Wander menggelengkan kepalanya. Remaja itu berkata, "Aku tidak tahu… Tapi aku tahu… Aku tahu bahwa kamu adalah Guru Sejatiku."

Pria itu tertawa berderai-derai bersama Kurt, sebelum ia berkata dengan penuh wibawa, "Tidak ada kebetulan di dunia ini untuk orang yang melihat sebagaimana apa adanya. Kamu sudah belajar begitu banyak hal dari Guru Kurt, apa lagi yang kamu harapkan?"

"Guruku menginginkan aku belajar darimu. Aku tahu aku egois… Budi baik Guru pun belum satupun yang kubayar… Tapi aku… aku betul-betul ingin belajar Rijeen. Ajarkanlah aku, Guru!"

Kurt mengangguk ke pria itu, yang juga mengangguk ramah.

Pria itu lalu menyuruh Wander mendekat, lalu menempelkan tangannya di puncak kepala Wander. Ia bisa merasakan pusaran tenaga nan dahsyat yang menyentuhnya tapi anehnya ia tidak merasa takut atau gugup sedikitpun, ia malah merasakan kehangatan yang tak bisa dideskripsikan memenuhi tubuhnya.

"Kalau begitu, bersumpahlah padaku demikian:

Bahwa kamu akan selalu mencari Kebenaran.

Bahwa kamu akan selalu menggunakan kasih-sayang sebelum kekuatanmu.

Bahwa kamu akan selalu mempertanyakan dan menyadari setiap kontradiksi, dan kamu selalu menanyakan bahkan yang sudah jelas, sebelum kamu memutuskan apa pun dengan hatimu.

Bisakah kau mengucapkan ikrar itu?"

Mendengar sumpah yang aneh dan ia tak pernah dengar sebelumnya itu, Wander berjanji dan mengulangnya tiga kali: "Aku bersumpah akan selalu mencari Kebenaran. Aku akan selalu menggunakan kasih-sayang sebelum kekuatan. Aku akan selalu mempertanyakan dan sadar akan setiap kontradiksi, bahkan yang sudah jelas sekalipun, sebelum aku memutuskan apa pun dengan hatiku."

"Bagus. Namaku Jie Bi Shinjin. Mulai hari ini, aku akan mengajarkanmu ilmu bela diri."

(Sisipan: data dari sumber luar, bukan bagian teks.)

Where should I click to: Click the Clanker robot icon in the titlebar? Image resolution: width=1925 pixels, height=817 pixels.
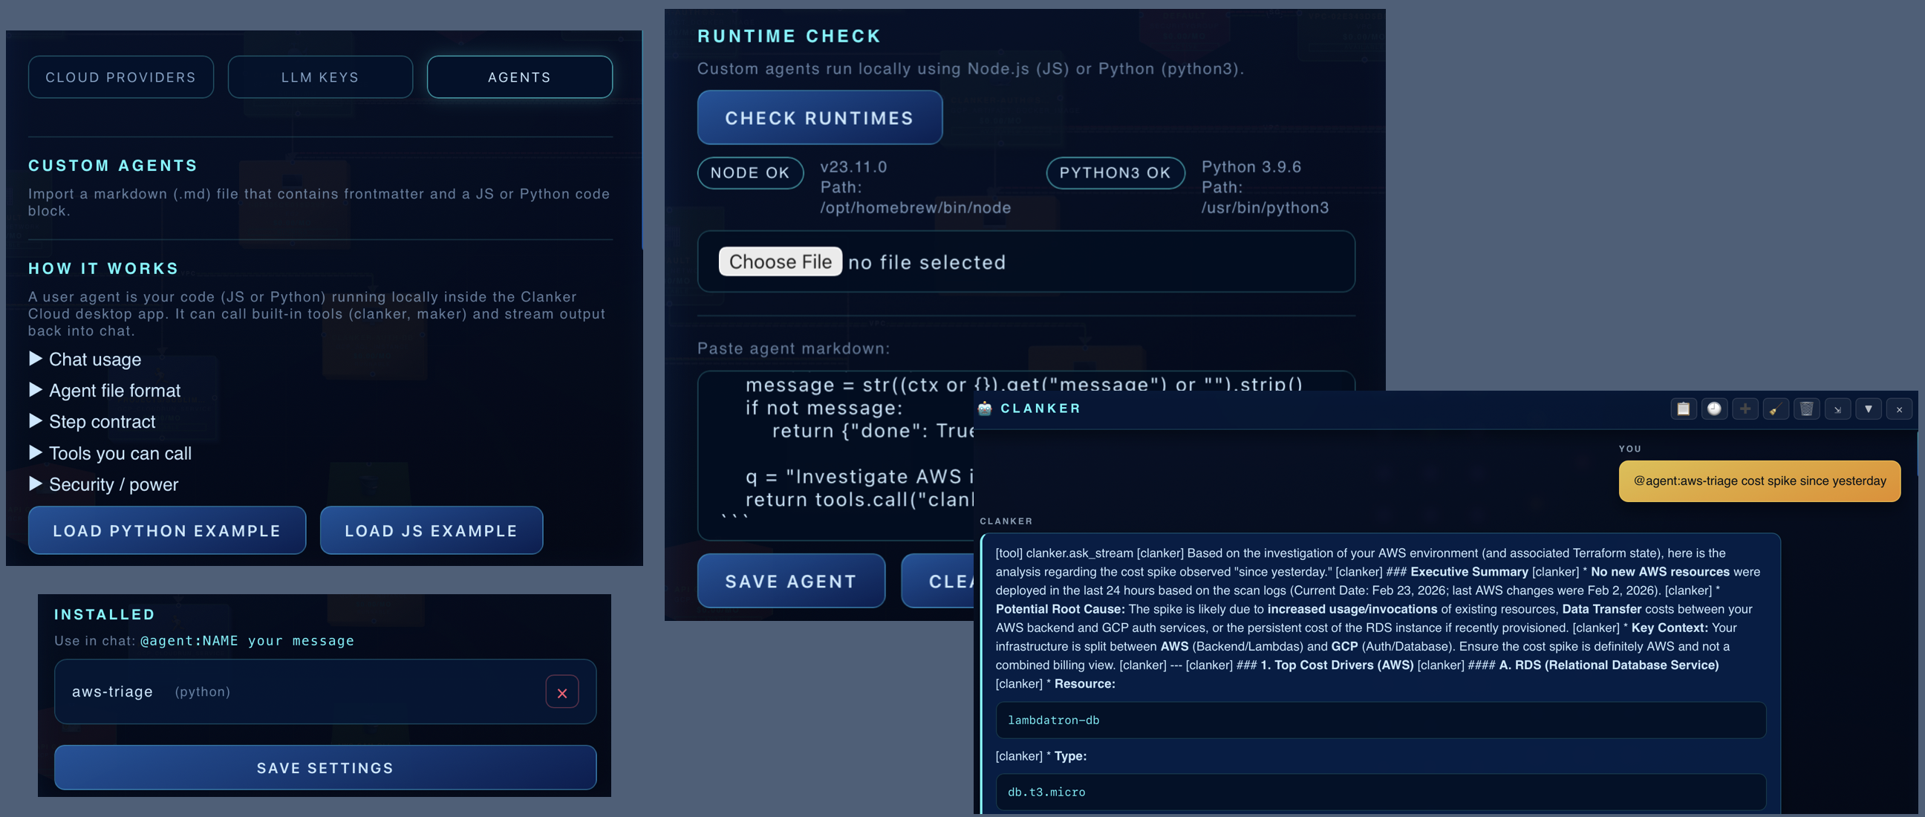click(985, 408)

Sejak hari itu, Jie Bi Shinjin tinggal di rumah Kurt dan melatihnya. Wander langsung segera menyukai Guru Sejatinya. Jie Bi Shinjin begitu misterius, tapi hatinya sungguh baik. Ia tidak pernah terlihat marah atau kesal. Ia mengajarkan banyak pada Wander soal kesabaran, kebaikan, dan ia selalu mendorong Wander untuk mengalami dan memahami sendiri pelajaran atau pengalaman ketimbang sekedar mempercayainya. Untuk hal-hal tersebut ia sering membawa Wander bepergian keluar kota, keluar daerah, bahkan kadang satu atau dua bulan berlalu sebelum ia bisa kembali ke kotanya.

Pengabdian Wander kepada kedua Gurunya begitu tinggi. Ketika ia menyebut 'Guru atau Master' itu berarti ia sedang menyebut Kurt, akan tetapi jika ia mengatakan 'Shishou,' ia sedang menyebut Jie Bi Shinjin. Kurt sendiri masih mengawasinya, tapi ia memberikan semua waktu pada Jie Bi Shinjin.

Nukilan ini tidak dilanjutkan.